━━━━━ Extracted information ━━━━━

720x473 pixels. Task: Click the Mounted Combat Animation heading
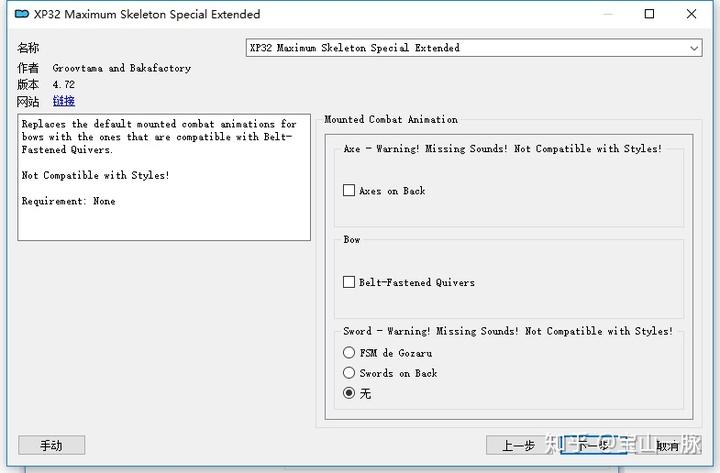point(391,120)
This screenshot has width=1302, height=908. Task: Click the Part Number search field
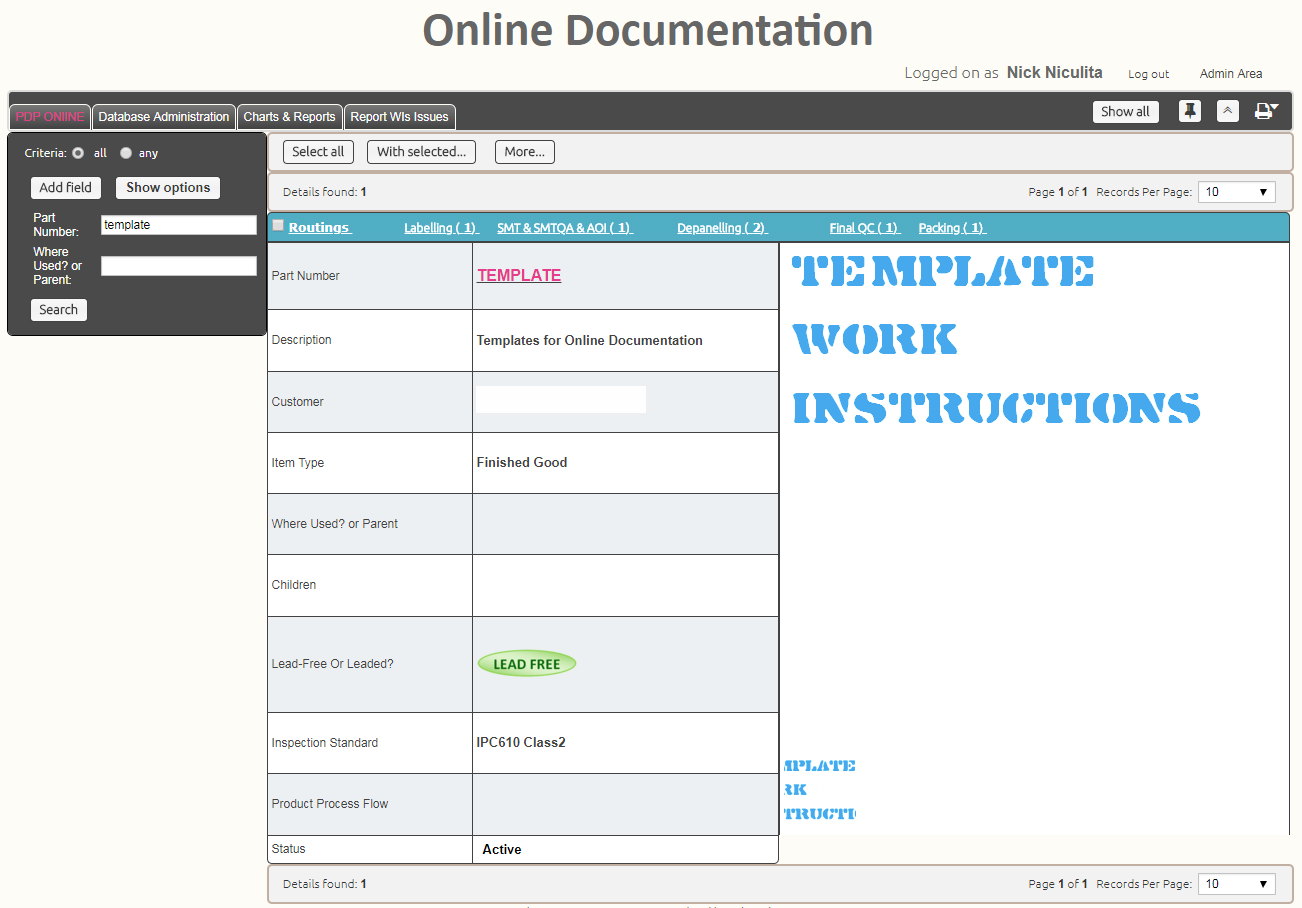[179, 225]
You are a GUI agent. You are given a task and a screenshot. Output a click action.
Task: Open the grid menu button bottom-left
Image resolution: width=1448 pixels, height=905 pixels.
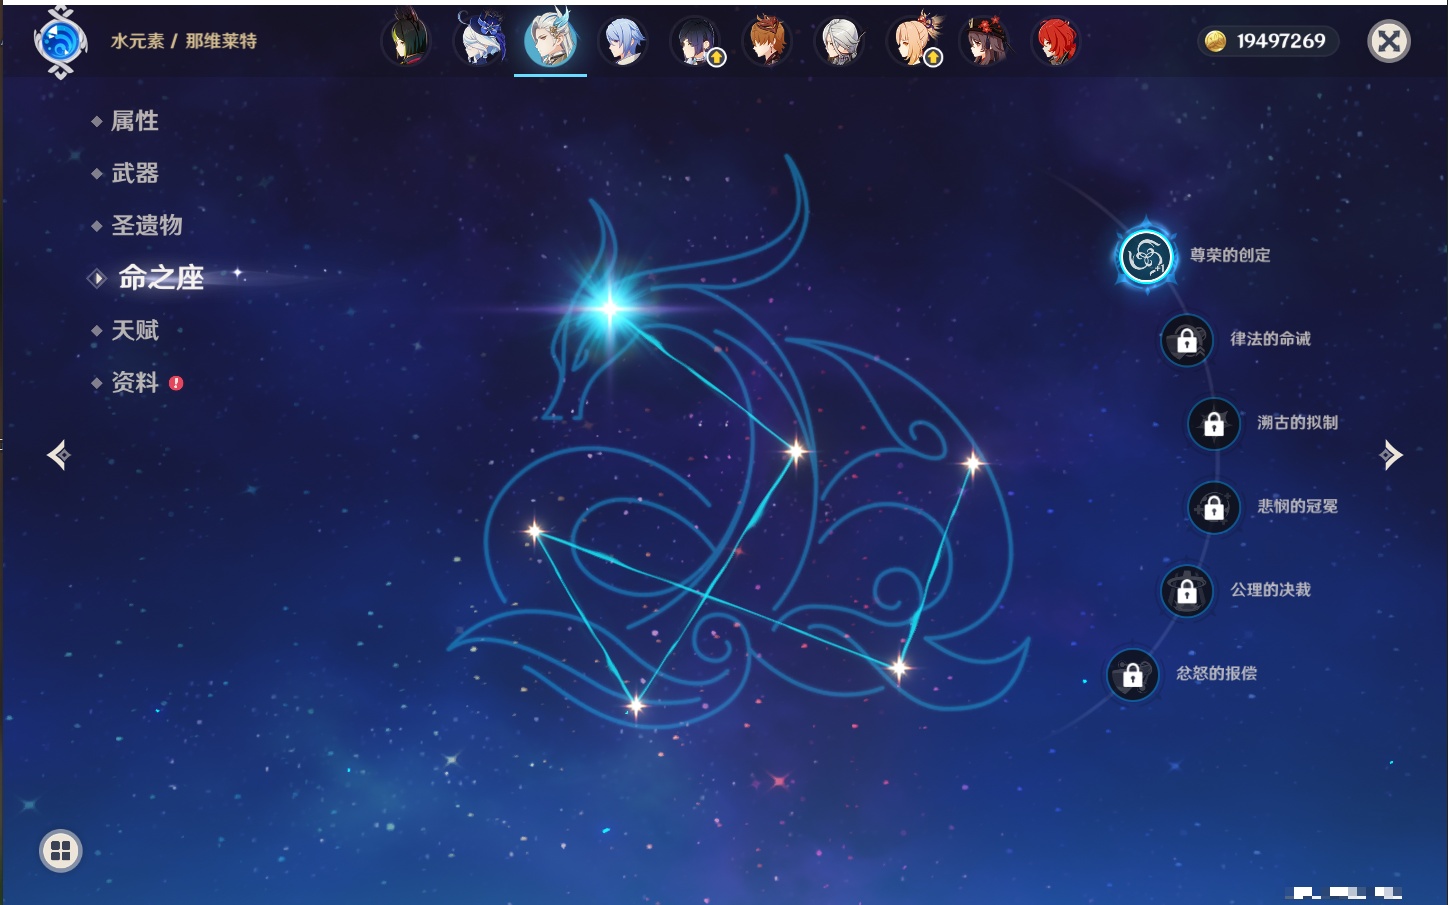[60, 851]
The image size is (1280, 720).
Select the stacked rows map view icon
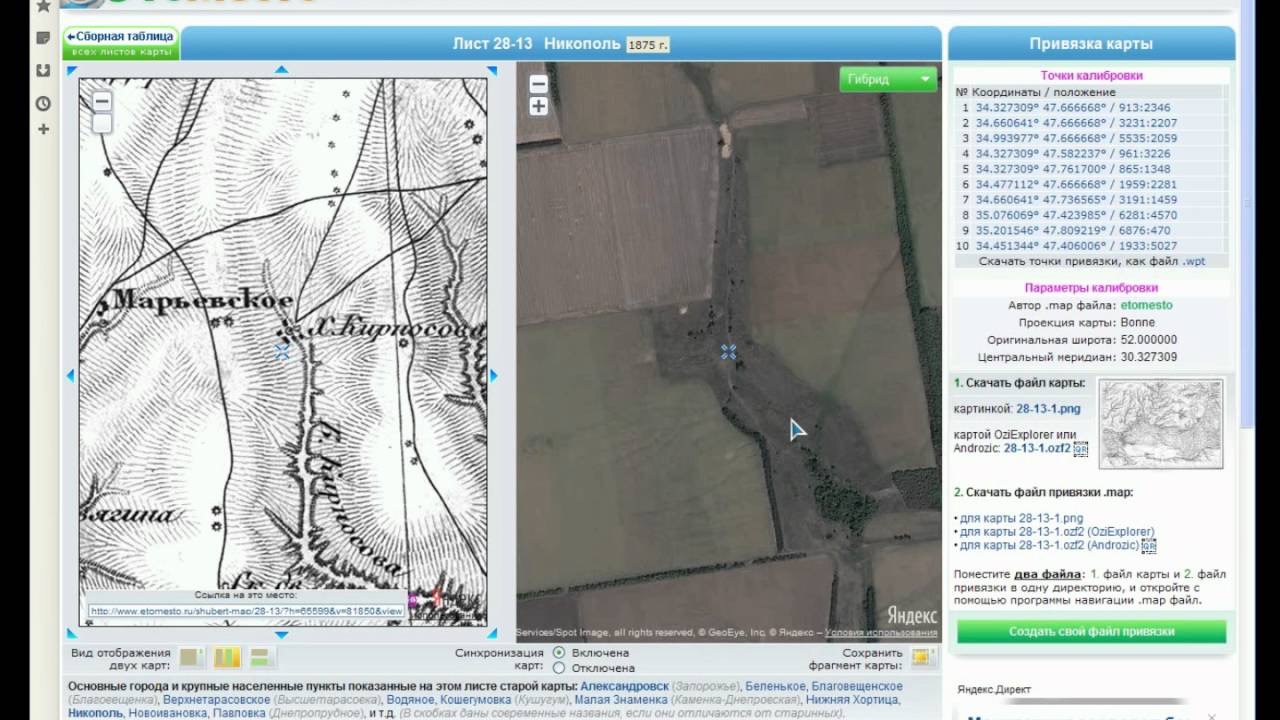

━━━━━

Instructions for the task >> In the copy, include no pictures; everything else in the material should be written out exactly.

Answer section >>
720x473 pixels. Task: Click the Mounted Combat Animation heading
point(391,120)
This screenshot has width=1302, height=908. Task: Click the Part Number search field
[179, 225]
You are a GUI agent. You are given a task and a screenshot. Output a click action.
Task: Open the grid menu button bottom-left
Image resolution: width=1448 pixels, height=905 pixels.
[60, 851]
The image size is (1280, 720).
Select the stacked rows map view icon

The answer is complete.